Re: Feature centric documentation

Disclaimer: I am, myself, a newbie when it comes to wikis.  I rarely browse them (wikipedia when I have a specific topic, usually through google searches, and other community wikis [think Halopedia, etc] on occasion, again through google searches), and even more rarely edit them.

As a newbie, though, I'm thinking my "experience" with them is particularly relevant.  No to sound arrogant or anything (y'all will keep me humble, right?).

> * Searching is only good if you know what you are looking for.
> * Digging needs a relevant structure to work.

+1 on both of these.

My experience with mediawiki's search is that it's difficult to use/understand at best, and completely useless at worst.  There's a relevant question in the forum[1] which says:

> Say for example I want information on the table HTML element, so I do
> a search for "table":
> http://docs.webplatform.org/w/index.php?search=table&fulltext=+&title=Special%3ASearch
>
> The first 8 of 14 title results on that page are [duplicates], and
> the page html/elements/table doesn't appear in the title results list
> at all.

I don't know if this is inherent to medawiki's search, or if it's just a case of bad tuning.  Either way, as it stands it has very limited usefulness.
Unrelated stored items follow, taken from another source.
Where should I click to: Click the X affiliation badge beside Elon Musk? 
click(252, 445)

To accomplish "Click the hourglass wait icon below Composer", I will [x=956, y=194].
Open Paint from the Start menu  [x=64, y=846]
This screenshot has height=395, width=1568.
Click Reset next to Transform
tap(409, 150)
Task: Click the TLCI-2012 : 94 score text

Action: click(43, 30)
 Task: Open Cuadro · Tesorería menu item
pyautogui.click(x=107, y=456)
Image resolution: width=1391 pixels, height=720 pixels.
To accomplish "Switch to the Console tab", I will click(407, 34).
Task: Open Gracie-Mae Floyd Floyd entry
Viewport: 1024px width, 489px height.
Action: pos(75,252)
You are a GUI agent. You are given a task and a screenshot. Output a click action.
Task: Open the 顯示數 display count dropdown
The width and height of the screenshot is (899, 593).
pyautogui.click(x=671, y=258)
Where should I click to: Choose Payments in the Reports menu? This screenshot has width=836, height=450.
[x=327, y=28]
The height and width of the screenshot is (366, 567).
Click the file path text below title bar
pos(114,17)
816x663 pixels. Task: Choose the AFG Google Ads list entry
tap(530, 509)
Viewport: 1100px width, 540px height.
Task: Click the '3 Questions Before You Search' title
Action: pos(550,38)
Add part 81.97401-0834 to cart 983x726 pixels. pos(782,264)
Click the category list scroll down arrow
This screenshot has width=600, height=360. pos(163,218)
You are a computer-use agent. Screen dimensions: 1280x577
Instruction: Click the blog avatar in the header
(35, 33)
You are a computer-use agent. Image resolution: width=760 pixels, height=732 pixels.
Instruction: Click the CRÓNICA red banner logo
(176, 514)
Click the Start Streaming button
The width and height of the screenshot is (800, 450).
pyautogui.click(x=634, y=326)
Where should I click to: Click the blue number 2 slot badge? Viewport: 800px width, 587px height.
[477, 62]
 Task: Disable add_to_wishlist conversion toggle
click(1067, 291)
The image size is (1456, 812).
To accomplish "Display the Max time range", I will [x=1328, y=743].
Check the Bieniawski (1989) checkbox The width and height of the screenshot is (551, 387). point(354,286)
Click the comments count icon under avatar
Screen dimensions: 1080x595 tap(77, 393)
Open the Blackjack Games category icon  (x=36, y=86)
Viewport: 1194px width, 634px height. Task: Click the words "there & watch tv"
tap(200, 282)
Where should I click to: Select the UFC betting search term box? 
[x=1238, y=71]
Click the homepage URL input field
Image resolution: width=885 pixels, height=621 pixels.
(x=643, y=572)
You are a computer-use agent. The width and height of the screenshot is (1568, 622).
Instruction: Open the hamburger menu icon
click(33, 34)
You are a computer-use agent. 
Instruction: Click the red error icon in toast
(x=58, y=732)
As for digging, I've always thought wikis were very low-discoverability -- that is, it's difficult, if not impossible, to simply explore (randomly, without a specific topic) a wiki's content.  Relevant intra-article links are explicit and manual (for the most part -- I understand there's some automatic linkage where CamelCase words are concerned?), so a) existing links may not be relevant, and b) relevant links may not yet have been made.  I read somewhere that someone had mentioned using a sitemap plugin (which I'm probably +1 for), but again, that's something that has to be explicitly setup, so your average wiki probably doesn't have it.  Essentially, you have to know what you're looking for to make good use of a wiki.

> I'm not sure, but to me a "feature" type approach seems natural.

I think a featuremap is a great idea, though I'm not sure it should go on the front page.  Perhaps briefly summarized (or sampled) and linked to from there.  The front page, as it stands, is a "general overview" of the wiki, its purpose, how to contribute, and a starting point for finding some potentially relevant content (the "Explore our web dev docs" section), and I think that's probably a good "first impression".

So +1 for a featuremap page, but with its presence on the homepage being similar to the "Explore" table, with maybe the 6-8 most popular / widely used/discussed* topics listed and a link to the featuremap page from there.


Andrew / eternicode


[1] http://talk.webplatform.org/forums/index.php/2063/can-search-accuracy-be-improved

* There's a topic for discussion!  Criteria for "popular".